Second generation (2G) chimeric antigen receptors (CARs) contain a CD28 or 41BB co-stimulatory endodomain and elicit remarkable efficacy in hematological malignancies. Third generation (3G) CARs extend this linear blueprint by fusing both co-stimulatory units in series. However, clinical impact has been muted despite compelling evidence that co-signaling by CD28 and 41BB can powerfully amplify natural immune responses. We postulate that effective dual co-stimulation requires juxta-membrane positioning of endodomain components within separate synthetic receptors. Consequently, we designed parallel (p)CARs in which a 2G (CD28+CD3) CAR is co-expressed with a 41BB-containing chimeric co-stimulatory receptor. We demonstrate that the pCAR platform optimally harnesses synergistic and tumor-dependent co-stimulation to resist T-cell exhaustion and senescence, sustaining proliferation, cytokine release, cytokine signaling and metabolic fitness upon repeated stimulation.
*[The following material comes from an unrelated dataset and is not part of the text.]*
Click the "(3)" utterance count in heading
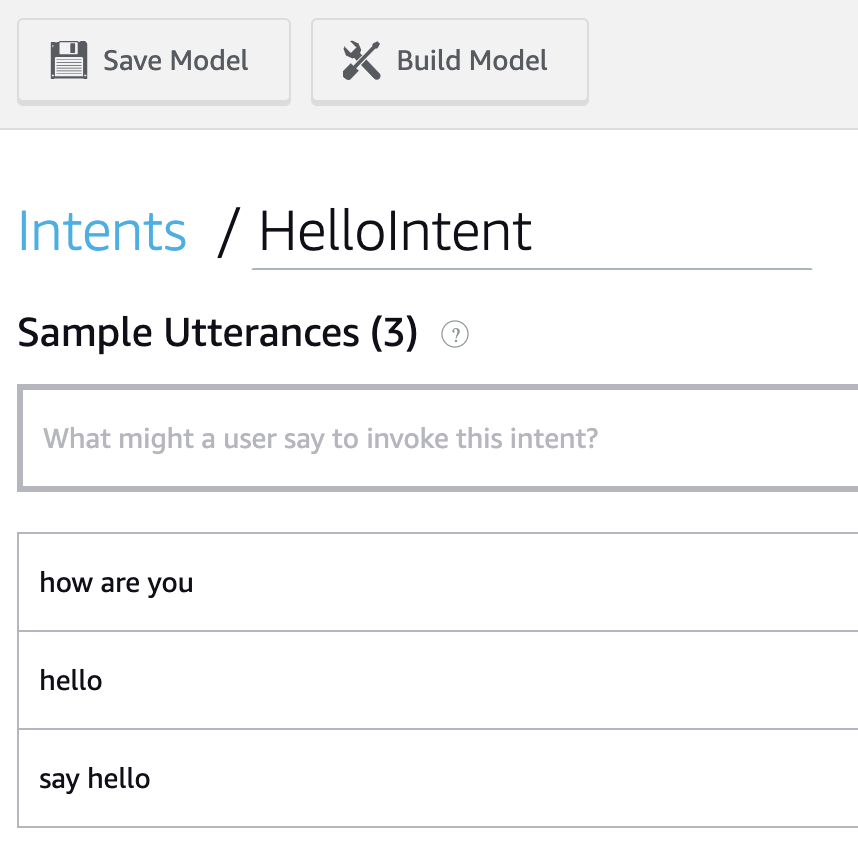The height and width of the screenshot is (847, 858). point(393,333)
When engineered using targeting moieties of diverse composition, affinity and specificity, pCAR T-cells consistently elicit superior anti-tumor activity both in vitro and in vivo, warranting clinical development.
Overall design
In order to understand the mechanisms underlying the enhanced anti-tumor function of pCAR T-cells, we performed gene expression analysis using the NanoString CAR-T Characterization Panel of M-CSF receptor-targeting pCAR T-cells and compared it to second and third generation CAR-T cells with either 41BB, CD28 or both co-stimulatory domains, as well as to a first generation CAR paired with a tandem dual chimeric cytokine receptor which provided both 41BB and CD28 co-stimulation. A pCAR in which the endodomain of the CAR was truncated was used as signalling-defective control. 4 samples from 4 individual donors were used for each construct. All T-cells were analyzed 24h after stimulation on either target cells either expressing M-CSF receptor or lacking M-CSF receptor expression (negative control).